I recently found out also that he has been paying for premium porn websites on his credit card, yet he barely comes near me saying his job makes him very tired (he has a manual outdoor job) as he works long hours. He claims hes too tired to have a shower or have a shave more than twice a week, and has gained over 50lbs in the last four months alone – which in itself makes intimacy difficult, as Im only small, and to have him lying on top of me causes me actual physical pain. Hes also not very well endowed in that area (which wasn’t a problem until the weight gain) and its difficult in almost every position with his stomach being as big as it is – so its no wonder I don’t want to go near him and hes resorting to porn – but then he tries to blame me and all ive done is try and support him and get the family through a very tough time. 

Im not sure if the not washing and comfort eating is coming from depression – I suspect it is, as one of his adult children recently passed away after sustaining a brain injury, and its put a terrible strain on our relationship – well its put a strain on the entire family if Im honest as Ive been trying to hold everything together now for months while everything has just been going on around me. I just feel like what I have been trying to do to keep our relationship together is just useless and that my growing concerns over this other woman in his life, and my resentment at getting no appreciation from my husband for how Ive managed to keep everything together for everyone, is literally eating me up from the inside.
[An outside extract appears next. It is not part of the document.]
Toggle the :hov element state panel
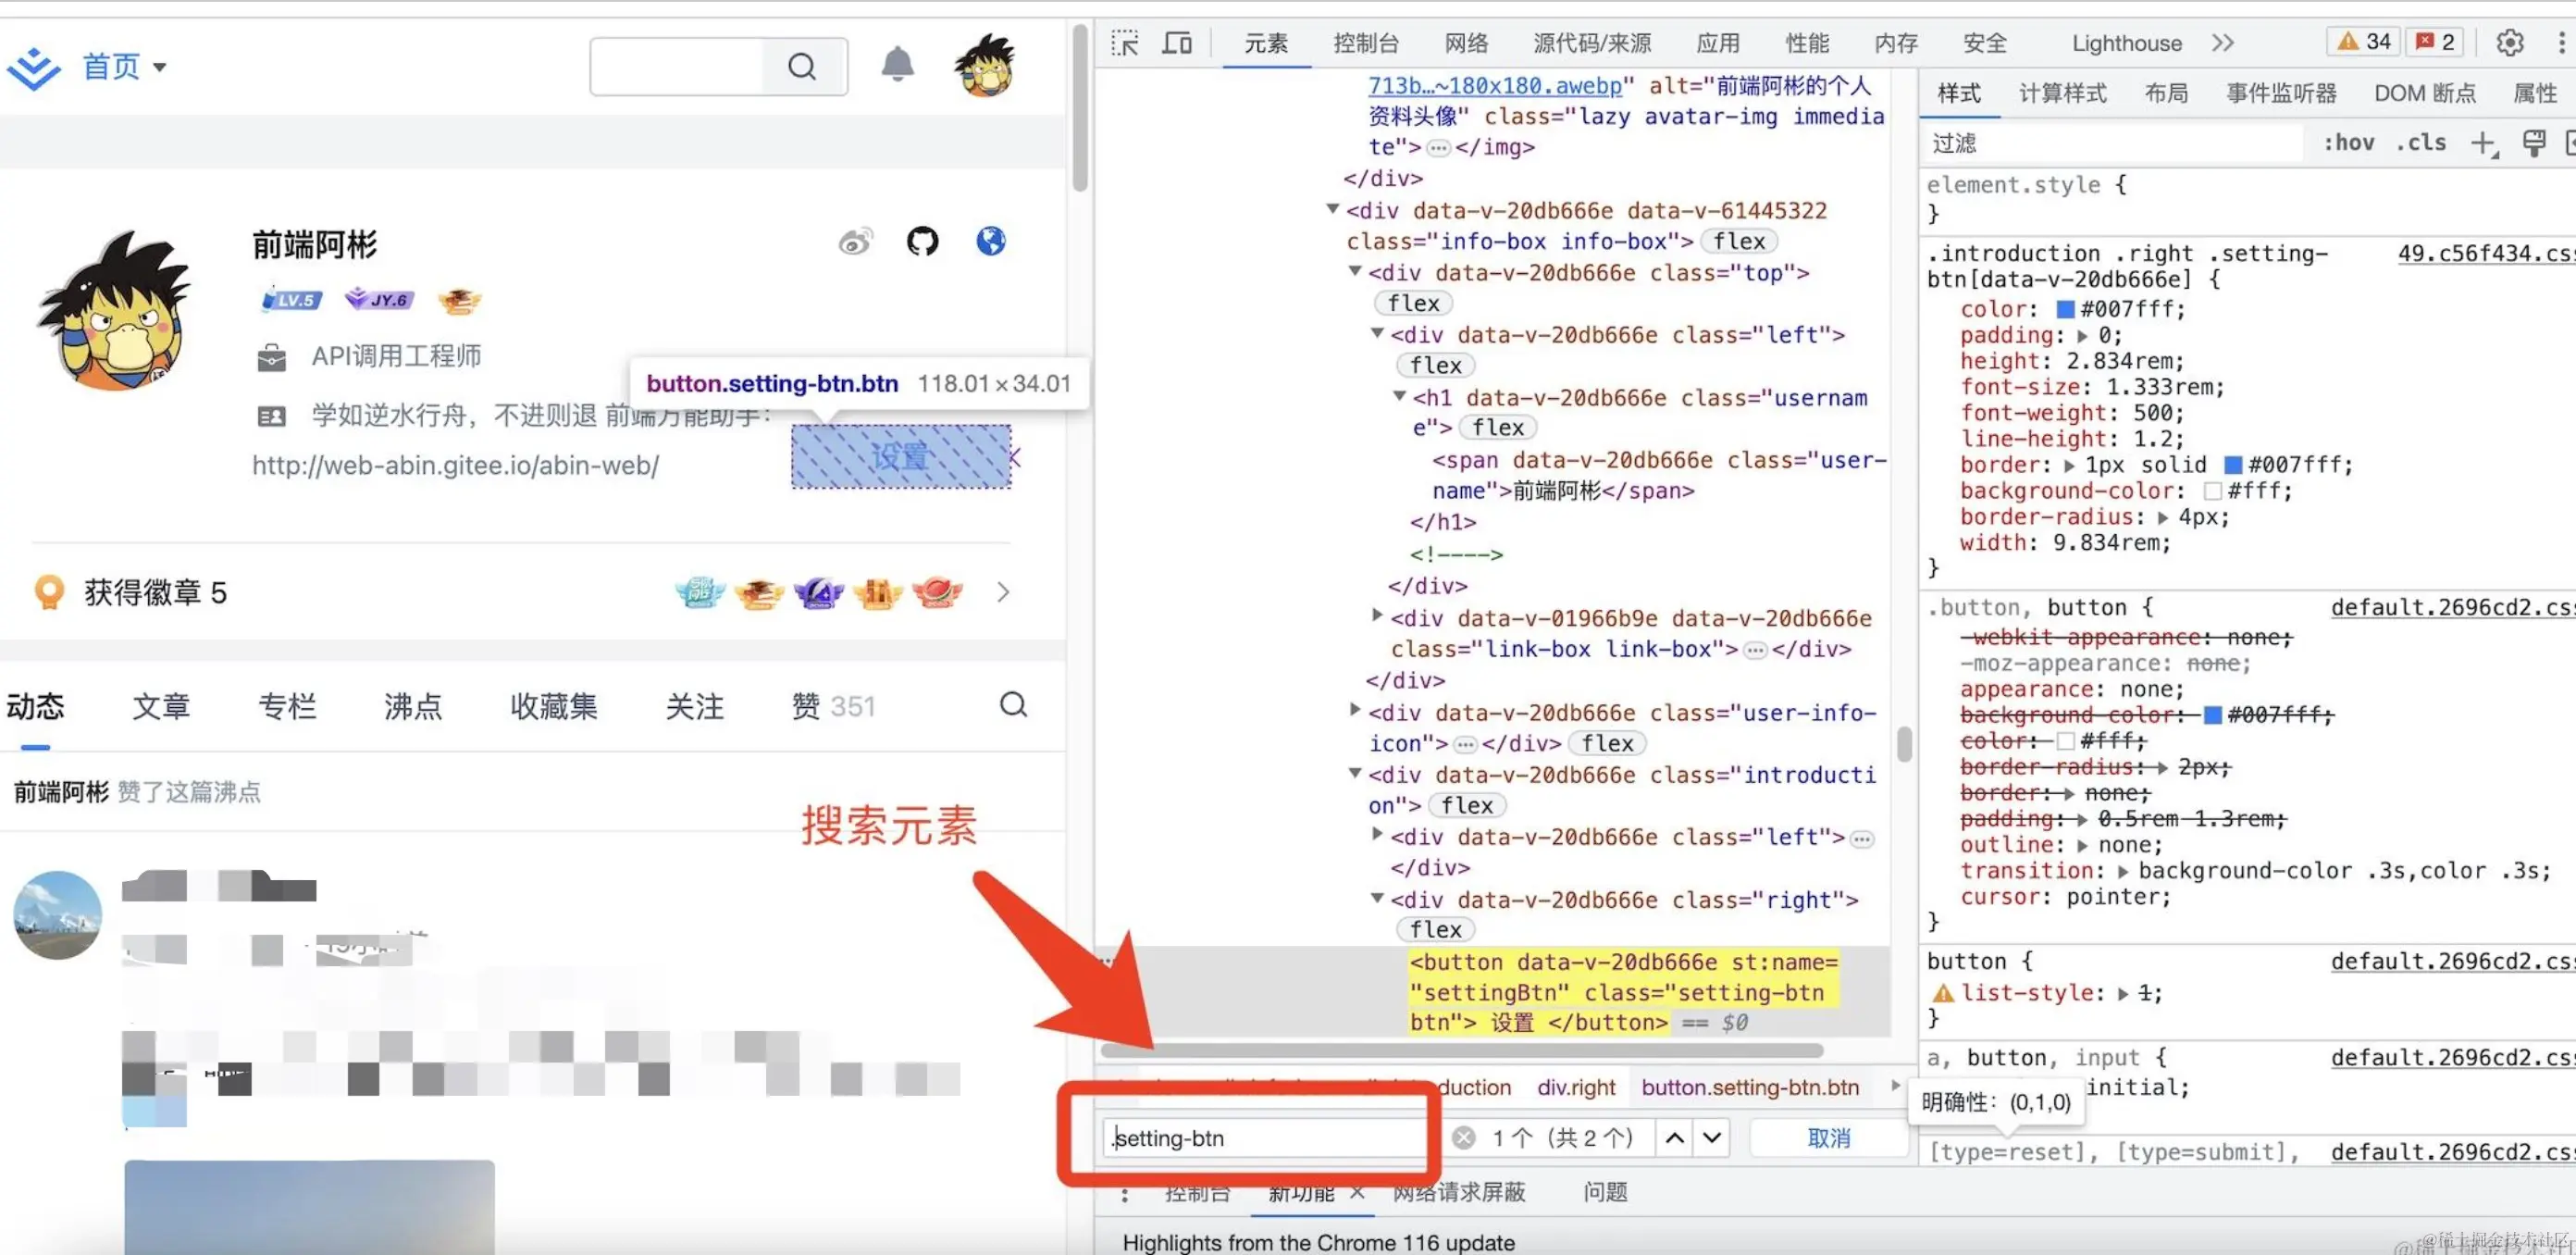 click(2348, 143)
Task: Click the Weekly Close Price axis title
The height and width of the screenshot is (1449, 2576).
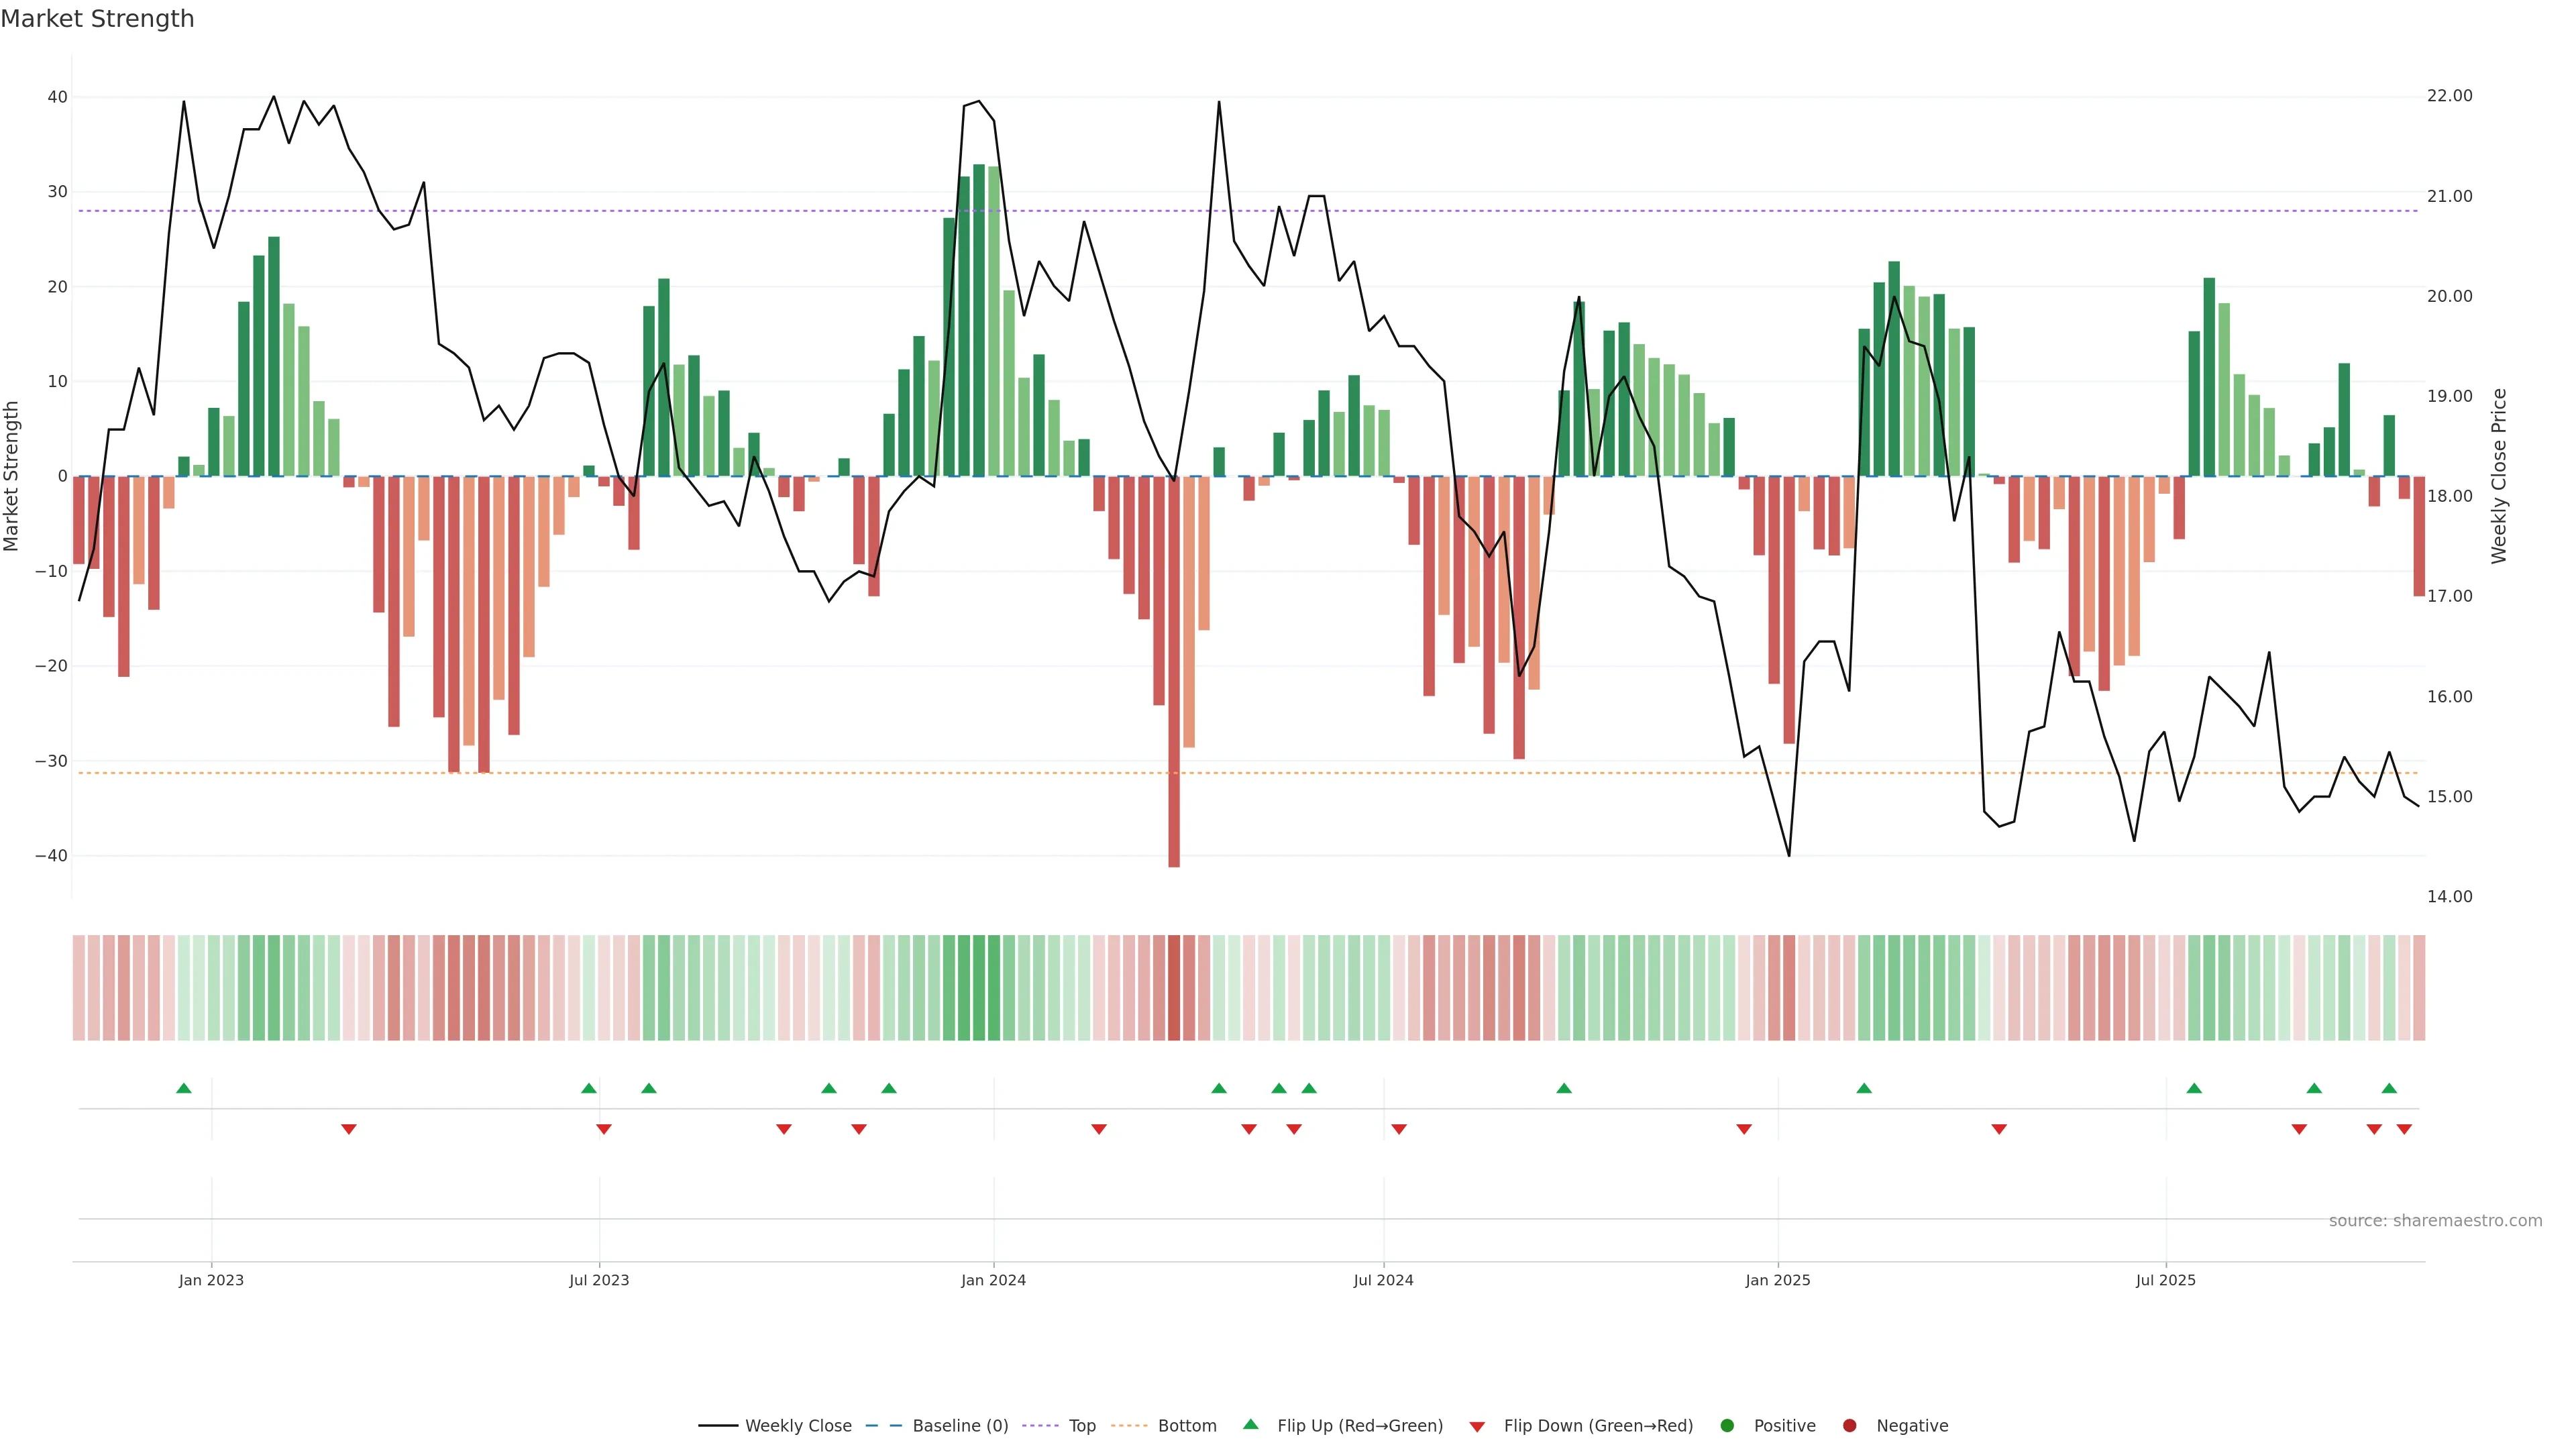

Ive tried talking to him about everything that’s been going on but he just gets defensive, and twists what Im saying round to make me feel guilty for feeling the way I do about our marriage. 

The final straw came on my birthday last week, I had been hinting for a while about the kinds of things I would like for it (as he always asks me what I would like) and when I got in from work on my birthday he had bought me a half bottle of vodka, some flowers and some chocolates. He also gave me a card from him, and one from this other woman – who he happened to ‘bump in to’ at the same card shop that afternoon. My mind is literally spinning with negative thoughts about it, he completely ignored what I said I would like, and I suspect, had spent the afternoon with this other woman, as he said she wrote the card out in the shop, but the writing on the card is far too neat to have been written leaning up against a shop window. 

To think also that he left getting my birthday gifts until the actual day of my birthday shows he just isn’t thinking about me at all, and I feel like im the least important person in his life despite carrying everyone for the past 6 months and just having to cope with everything that has been going on. 
Id appreciate some advice – anything – that might help me see through all this and get to the heart of the problem, as whenever I talk to my husband he just makes me feel guilty, and Im just totally drained now and feel like I just need to get out.


----------



## Syrum (Feb 22, 2011)

You are his wife and you need to set some clear boundaries for yourself.

Instead of having another conversation get twisted around on you I would write him a letter.

In that letter I would let him know that you love him and you want to have a good marriage. Let him know that things cannot go on as they are , because you deserve better and you know your marriage will break down if it continues.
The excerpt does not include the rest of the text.